(Your task) Copy every line of the entries that has the string "computer" in it.

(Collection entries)

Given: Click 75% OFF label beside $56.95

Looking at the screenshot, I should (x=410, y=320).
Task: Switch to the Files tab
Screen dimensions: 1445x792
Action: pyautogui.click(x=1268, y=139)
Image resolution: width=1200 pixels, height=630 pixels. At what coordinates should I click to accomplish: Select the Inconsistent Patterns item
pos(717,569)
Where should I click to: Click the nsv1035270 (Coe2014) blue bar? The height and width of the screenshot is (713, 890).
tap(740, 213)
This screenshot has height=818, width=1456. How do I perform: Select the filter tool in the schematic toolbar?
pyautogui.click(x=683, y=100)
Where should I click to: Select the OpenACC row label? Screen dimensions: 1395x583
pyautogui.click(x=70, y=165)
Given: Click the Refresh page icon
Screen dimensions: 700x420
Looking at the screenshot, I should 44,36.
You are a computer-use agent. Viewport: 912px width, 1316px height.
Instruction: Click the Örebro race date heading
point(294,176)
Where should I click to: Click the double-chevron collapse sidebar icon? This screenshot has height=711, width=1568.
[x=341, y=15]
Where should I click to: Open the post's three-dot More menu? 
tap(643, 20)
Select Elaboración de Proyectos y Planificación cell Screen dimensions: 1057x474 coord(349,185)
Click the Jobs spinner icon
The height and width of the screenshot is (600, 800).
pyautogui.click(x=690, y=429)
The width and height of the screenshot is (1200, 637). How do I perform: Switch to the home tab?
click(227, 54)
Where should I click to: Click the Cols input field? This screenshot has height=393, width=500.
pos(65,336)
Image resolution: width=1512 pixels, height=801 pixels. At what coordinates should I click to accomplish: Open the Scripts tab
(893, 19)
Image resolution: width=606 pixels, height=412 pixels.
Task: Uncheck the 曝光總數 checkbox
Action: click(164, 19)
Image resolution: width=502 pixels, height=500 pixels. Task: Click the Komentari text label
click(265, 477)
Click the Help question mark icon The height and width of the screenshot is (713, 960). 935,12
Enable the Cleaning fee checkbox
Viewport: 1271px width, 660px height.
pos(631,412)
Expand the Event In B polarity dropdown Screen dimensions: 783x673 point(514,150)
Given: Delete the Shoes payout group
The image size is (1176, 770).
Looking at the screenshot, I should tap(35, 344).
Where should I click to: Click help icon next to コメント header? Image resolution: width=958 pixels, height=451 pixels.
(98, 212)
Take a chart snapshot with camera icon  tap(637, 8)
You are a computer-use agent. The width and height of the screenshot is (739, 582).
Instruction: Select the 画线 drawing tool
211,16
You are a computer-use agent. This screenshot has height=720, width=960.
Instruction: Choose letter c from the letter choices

(Finished exercise)
You are a computer-use agent. Viewport: 912px width, 1316px height.
You are a computer-use agent. The width and height of the screenshot is (739, 582).
You are a computer-use agent. This screenshot has height=720, width=960.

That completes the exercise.